▶ [Stated exercise] Copy the listing below verbatim, everything from the line containing "This screenshot has width=1911, height=1040." down to the line containing "pos(270,222)", including both of those lines.
:: Provided data
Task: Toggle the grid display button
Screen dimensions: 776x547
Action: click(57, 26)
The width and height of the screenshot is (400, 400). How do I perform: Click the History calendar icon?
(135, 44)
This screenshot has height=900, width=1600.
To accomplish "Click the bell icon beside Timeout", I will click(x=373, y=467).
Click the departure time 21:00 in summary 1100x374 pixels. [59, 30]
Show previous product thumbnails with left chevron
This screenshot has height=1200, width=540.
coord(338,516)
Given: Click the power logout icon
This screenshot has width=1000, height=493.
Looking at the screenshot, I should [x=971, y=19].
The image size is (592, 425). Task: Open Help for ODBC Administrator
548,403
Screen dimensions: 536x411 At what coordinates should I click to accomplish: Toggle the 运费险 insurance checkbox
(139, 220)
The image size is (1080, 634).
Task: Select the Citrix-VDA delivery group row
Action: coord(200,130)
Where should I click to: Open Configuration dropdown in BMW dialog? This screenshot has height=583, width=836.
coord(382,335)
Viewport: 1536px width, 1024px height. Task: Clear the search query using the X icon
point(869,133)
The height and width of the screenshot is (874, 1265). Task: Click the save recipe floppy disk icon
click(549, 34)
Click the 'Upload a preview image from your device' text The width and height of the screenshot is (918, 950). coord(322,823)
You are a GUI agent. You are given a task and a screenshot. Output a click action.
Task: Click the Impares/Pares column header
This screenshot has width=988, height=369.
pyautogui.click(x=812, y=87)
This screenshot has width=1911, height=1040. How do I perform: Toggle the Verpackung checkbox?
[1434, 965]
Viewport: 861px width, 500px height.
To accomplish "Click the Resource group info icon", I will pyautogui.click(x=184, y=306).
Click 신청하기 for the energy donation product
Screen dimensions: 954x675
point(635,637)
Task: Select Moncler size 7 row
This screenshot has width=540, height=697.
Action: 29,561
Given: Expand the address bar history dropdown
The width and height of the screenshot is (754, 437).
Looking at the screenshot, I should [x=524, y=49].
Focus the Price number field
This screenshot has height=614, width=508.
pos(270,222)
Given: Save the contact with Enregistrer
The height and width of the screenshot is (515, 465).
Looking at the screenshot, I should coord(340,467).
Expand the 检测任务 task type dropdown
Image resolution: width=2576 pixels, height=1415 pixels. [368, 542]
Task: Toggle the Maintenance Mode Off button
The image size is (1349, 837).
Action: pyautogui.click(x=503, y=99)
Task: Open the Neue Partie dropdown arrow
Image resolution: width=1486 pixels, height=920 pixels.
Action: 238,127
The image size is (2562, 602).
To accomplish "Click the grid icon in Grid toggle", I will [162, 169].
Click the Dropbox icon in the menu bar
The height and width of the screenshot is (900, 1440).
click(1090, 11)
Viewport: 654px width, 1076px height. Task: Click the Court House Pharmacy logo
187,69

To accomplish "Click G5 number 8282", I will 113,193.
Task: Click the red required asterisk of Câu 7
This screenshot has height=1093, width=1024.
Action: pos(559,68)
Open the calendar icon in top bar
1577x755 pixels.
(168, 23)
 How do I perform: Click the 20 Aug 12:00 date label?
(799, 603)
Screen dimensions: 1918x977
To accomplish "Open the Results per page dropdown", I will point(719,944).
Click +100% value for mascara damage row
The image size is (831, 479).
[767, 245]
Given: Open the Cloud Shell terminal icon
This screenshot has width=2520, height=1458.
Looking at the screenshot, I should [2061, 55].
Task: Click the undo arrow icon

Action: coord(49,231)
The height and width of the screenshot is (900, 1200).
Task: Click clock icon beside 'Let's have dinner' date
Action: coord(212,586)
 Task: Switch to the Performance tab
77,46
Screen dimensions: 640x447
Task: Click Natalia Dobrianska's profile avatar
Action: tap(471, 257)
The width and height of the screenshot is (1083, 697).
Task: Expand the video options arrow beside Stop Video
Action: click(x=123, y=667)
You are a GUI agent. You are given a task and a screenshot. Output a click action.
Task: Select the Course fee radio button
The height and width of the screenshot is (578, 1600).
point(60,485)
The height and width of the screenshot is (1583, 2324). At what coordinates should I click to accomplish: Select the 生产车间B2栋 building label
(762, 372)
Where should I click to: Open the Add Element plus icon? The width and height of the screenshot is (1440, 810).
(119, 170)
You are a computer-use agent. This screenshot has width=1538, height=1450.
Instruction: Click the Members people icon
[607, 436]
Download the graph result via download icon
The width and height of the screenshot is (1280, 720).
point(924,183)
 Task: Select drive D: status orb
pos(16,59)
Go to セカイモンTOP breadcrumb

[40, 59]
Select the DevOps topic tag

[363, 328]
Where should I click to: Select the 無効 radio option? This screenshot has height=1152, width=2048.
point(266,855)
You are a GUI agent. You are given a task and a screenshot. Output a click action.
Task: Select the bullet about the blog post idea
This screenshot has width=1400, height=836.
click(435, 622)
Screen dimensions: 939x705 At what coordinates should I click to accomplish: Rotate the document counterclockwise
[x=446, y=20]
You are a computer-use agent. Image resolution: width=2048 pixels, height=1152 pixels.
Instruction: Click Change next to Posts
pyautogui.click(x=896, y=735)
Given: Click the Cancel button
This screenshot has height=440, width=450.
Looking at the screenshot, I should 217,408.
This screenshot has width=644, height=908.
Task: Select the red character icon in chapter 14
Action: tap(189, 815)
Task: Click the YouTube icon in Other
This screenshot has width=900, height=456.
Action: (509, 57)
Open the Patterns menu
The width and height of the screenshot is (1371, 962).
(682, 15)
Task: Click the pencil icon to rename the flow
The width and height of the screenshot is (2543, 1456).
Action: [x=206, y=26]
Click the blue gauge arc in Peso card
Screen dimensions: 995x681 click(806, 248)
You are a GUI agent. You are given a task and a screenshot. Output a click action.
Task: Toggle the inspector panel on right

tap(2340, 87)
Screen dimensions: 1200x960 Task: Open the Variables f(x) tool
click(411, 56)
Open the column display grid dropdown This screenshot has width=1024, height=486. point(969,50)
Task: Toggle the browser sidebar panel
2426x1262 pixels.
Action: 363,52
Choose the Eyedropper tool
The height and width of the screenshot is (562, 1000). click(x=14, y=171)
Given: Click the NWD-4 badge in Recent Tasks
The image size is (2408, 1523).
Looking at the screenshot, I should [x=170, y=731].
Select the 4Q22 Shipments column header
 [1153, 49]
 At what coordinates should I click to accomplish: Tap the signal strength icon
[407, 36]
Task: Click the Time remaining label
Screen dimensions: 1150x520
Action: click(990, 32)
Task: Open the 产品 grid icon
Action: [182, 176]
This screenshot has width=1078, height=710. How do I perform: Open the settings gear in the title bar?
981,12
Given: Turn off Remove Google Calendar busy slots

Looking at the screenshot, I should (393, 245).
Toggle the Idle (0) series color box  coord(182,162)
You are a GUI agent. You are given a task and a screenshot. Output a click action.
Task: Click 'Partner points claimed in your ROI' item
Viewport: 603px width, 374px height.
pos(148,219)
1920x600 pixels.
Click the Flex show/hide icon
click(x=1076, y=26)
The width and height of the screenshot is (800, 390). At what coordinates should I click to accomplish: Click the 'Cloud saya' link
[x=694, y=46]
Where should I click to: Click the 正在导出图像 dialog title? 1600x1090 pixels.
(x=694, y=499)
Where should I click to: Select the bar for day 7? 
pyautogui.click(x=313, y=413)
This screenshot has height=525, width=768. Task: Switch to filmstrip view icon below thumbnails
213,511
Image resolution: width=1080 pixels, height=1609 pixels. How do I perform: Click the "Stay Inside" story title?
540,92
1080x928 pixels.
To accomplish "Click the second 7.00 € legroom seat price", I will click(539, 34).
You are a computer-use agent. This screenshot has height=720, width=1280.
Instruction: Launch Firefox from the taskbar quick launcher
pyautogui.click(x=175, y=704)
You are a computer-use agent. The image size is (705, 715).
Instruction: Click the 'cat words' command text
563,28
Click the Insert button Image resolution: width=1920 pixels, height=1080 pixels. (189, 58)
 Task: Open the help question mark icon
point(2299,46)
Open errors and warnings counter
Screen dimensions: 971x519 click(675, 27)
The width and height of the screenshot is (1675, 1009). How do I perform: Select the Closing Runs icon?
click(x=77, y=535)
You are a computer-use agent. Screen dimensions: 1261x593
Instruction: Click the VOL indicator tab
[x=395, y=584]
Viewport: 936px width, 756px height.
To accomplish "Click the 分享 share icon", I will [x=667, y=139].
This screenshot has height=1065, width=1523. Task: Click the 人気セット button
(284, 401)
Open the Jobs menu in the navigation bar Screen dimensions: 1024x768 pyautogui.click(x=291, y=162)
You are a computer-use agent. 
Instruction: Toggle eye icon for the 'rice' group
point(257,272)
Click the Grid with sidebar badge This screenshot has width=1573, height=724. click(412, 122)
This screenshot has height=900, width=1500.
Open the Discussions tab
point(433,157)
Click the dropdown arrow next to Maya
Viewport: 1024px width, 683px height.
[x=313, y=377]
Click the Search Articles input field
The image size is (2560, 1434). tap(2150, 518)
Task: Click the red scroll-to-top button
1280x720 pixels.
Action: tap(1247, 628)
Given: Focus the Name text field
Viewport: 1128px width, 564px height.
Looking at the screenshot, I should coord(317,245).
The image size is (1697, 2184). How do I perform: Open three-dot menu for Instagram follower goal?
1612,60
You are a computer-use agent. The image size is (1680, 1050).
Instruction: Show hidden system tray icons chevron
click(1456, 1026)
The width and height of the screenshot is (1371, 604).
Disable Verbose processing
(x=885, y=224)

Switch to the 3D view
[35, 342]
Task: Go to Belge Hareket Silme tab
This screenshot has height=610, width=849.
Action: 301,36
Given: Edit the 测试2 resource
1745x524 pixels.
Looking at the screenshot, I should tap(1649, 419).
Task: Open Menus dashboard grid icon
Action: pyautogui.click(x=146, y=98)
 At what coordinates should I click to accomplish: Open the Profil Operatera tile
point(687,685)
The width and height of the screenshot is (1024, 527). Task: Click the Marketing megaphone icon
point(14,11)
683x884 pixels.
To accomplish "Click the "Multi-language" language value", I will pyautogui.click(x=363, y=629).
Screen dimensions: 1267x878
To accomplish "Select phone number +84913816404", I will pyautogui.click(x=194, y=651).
::::
▶ [Result]
This screenshot has width=1911, height=1040. How do I perform: Toggle the Verpackung checkbox?
[1434, 965]
Viewport: 861px width, 500px height.
To accomplish "Click the Resource group info icon", I will pyautogui.click(x=184, y=306).
Click 신청하기 for the energy donation product
Screen dimensions: 954x675
point(635,637)
Task: Select Moncler size 7 row
This screenshot has width=540, height=697.
Action: 29,561
Given: Expand the address bar history dropdown
The width and height of the screenshot is (754, 437).
Looking at the screenshot, I should [x=524, y=49].
Focus the Price number field
This screenshot has height=614, width=508.
pos(270,222)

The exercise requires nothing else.